The narrative. Yes! I had written quite a detailed narrative.

Suddenly I began to understand the meaning of it all.

I’ve written novels, essays, memoirs, speeches, poems, blog posts, and now I can write RUN FORMS!

Writers so love audiences. Might I say, we desperately crave them.

Now I have an entirely new audience.

Nurses, ED physicians, stroke doctors, cardiologists, trauma surgeons, internists, maybe even medical records personnel.

Now each time I sit down to do an electronic run form, after checking the obligatory boxes, my heart rises as I begin to type. I think I mustn’t disappoint my readership. I must educate and entertain them. I must make them feel as if they were there on the call with me. Ahh, the poetry of it!

After a motor vehicle accident, I ponder a moment, and then inspiration strikes.

I type:

“It was a dark and stormy night…”


  • Michael Morse says:

    With little to during transport of chronic alcoholic 911 abusers, I get a little carried away.55 y/o male found sleeping beneath park bench, no obvious signs of trauma, empty half pint of vodka nearby possibly responsible for patient’s peaceful repose. Vitals remarkably stable for an urban outdoorsman, 110/68, hr 64, resp. 20. Pt transported to ER to be treated and released. Again.I always wondered if anybody read my stuff!
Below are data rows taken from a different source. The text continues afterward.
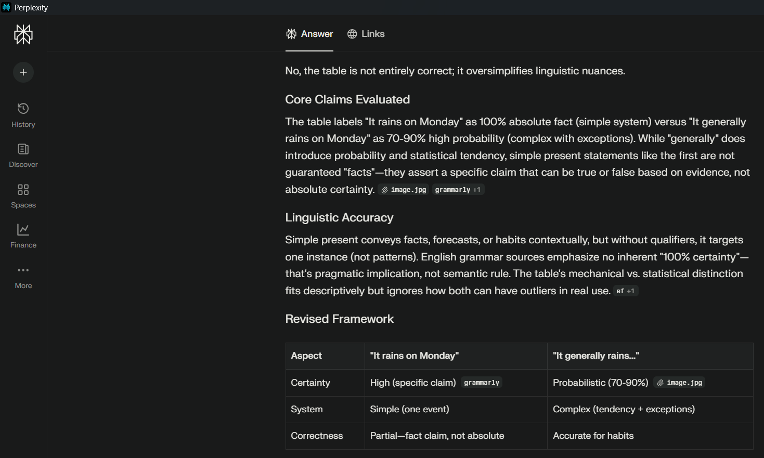764x458 pixels.
Task: Click the "Accurate for habits" table cell
Action: [x=593, y=436]
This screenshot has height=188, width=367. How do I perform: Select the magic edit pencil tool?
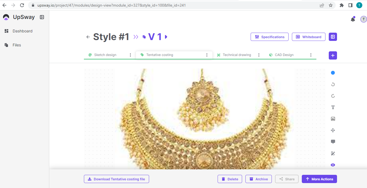click(333, 153)
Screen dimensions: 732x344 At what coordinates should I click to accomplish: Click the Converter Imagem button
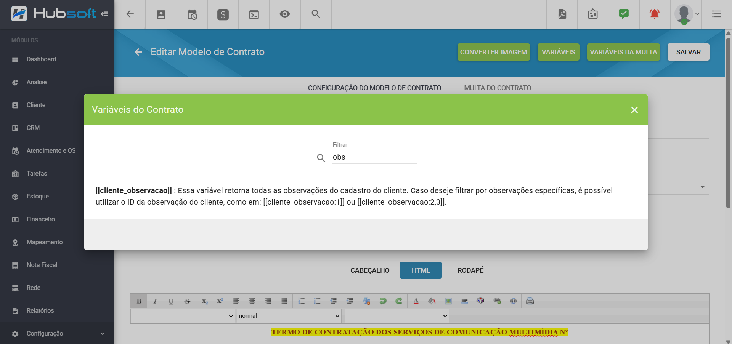tap(493, 52)
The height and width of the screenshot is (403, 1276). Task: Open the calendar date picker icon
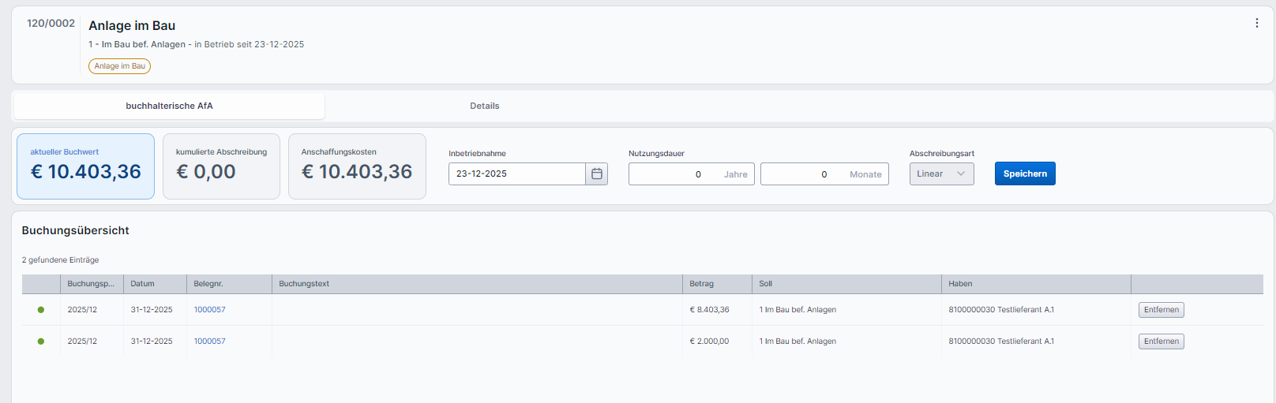click(x=597, y=174)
  • Ambulance Driver says:

    LOL…that, Peter, was beautiful.

  • Mark says:

    Hah, love the ending, great post man.

  • RevMedic says:

    Great post, Peter. I love it that you are so excited about your new reading audience!I just got an e-mail from my former supervisor. He was going through some old charts and found one that I wrote:Since I am the Excel and Data guru at XXXXXX, I am responsible for playing catch-up with all our response time data. Sometimes, when investigating delayed responses, I have to pull up old charts. I guess during your “short-timer” period… you had some creative documentation. “Coldpack held in place with piratical bandage….” Creative documentation at it’s finest.

  • Anonymous says:

    I’m just as excited as you to hear that they read our run forms! Even though everyone says they do, I’m still skeptical. This is a nice thing to hear.

  • Walt Trachim says:

    I have really become fond of electronic PCR’s. It does, in fact, make it easier to write about the urban outdoorsy types as well as those with Borderline Personality Disorder who try to make us think they want to hurt themselves when all they really want is an audience….Awesome post, Peter.

  • AlisonH says:

    What a great punchline!!!

  • Medix311 says:

    I have had a similar experience in switching to electronic PCRs. I, too, tend to write longer, more detailed reports that are easier to read and comprehend. One down side:Last year, during our big December storm when power was out for a week and we were unable to use the electronic PCRs. We had to later input all of our runs into the system when it came back online. There are advantages to the old paper, carbon-copies.

  • PJ Geraghty says:

    I considered it one of the finest moments of my career as a fire officer when my run reports would generate either laughter or a complaint. Both occurred.Unfotunately, the EMS side was still using paper when I was there. The only report I ever got complimented on was one that I wrote on a hospital progress note because I didn't have any run forms in the ambulance. I signed it and left my unit & phone number, and the doc actually called to discuss it.

  • goooooood girl says:

    Good good good……

  • Rogue Medic says:

    The only doctors who would call for information about the charts were the specialists – internal medicine, cardiology, . . ., we never would get any calls from the emergency department, except to relay requests to call the specialist.You do realize that they will not allow PCRs to compete for the Bulwer-Lytton Fiction Contest, due to HIPAA, and charts are not supposed to be fiction.There is no rule of chart writing that states you may not make observations that could be described as humorous.

  • Jennifer says:

    I’m an ED nurse and I love reading a well written run form! Keep up the good writting- I’ll pass an interesting on to all the other nurses and docs on.